Dataset entries
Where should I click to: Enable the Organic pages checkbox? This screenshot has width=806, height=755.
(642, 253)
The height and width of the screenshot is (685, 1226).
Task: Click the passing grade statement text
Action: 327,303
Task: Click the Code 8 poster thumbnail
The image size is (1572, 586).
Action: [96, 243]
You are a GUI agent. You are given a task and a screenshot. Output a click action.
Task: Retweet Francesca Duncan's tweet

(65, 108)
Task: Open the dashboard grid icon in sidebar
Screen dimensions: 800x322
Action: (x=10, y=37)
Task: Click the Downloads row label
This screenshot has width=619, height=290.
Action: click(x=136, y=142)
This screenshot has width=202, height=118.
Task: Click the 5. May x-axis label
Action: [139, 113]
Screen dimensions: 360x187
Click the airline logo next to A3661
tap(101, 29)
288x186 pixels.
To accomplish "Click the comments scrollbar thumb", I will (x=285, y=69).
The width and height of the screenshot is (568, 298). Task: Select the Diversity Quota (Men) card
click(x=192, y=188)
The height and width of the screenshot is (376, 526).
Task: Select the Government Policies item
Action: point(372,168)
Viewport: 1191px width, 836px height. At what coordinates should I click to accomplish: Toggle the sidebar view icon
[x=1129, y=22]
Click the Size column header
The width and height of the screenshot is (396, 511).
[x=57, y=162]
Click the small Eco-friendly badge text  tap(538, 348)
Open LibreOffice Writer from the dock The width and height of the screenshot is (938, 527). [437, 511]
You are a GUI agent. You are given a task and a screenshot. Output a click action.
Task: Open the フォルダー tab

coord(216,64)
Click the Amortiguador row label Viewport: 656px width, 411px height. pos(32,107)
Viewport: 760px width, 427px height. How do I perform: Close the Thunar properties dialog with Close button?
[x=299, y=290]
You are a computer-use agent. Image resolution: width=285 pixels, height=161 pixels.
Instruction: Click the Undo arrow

## EXERCISE DESCRIPTION
Retype nothing except the lines from the line holding "Click the Amortiguador" through the last line of the entries, both included.

## EXERCISE OUTPUT
Click the Amortiguador row label Viewport: 656px width, 411px height. pos(32,107)
Viewport: 760px width, 427px height. How do I perform: Close the Thunar properties dialog with Close button?
[x=299, y=290]
You are a computer-use agent. Image resolution: width=285 pixels, height=161 pixels.
Instruction: Click the Undo arrow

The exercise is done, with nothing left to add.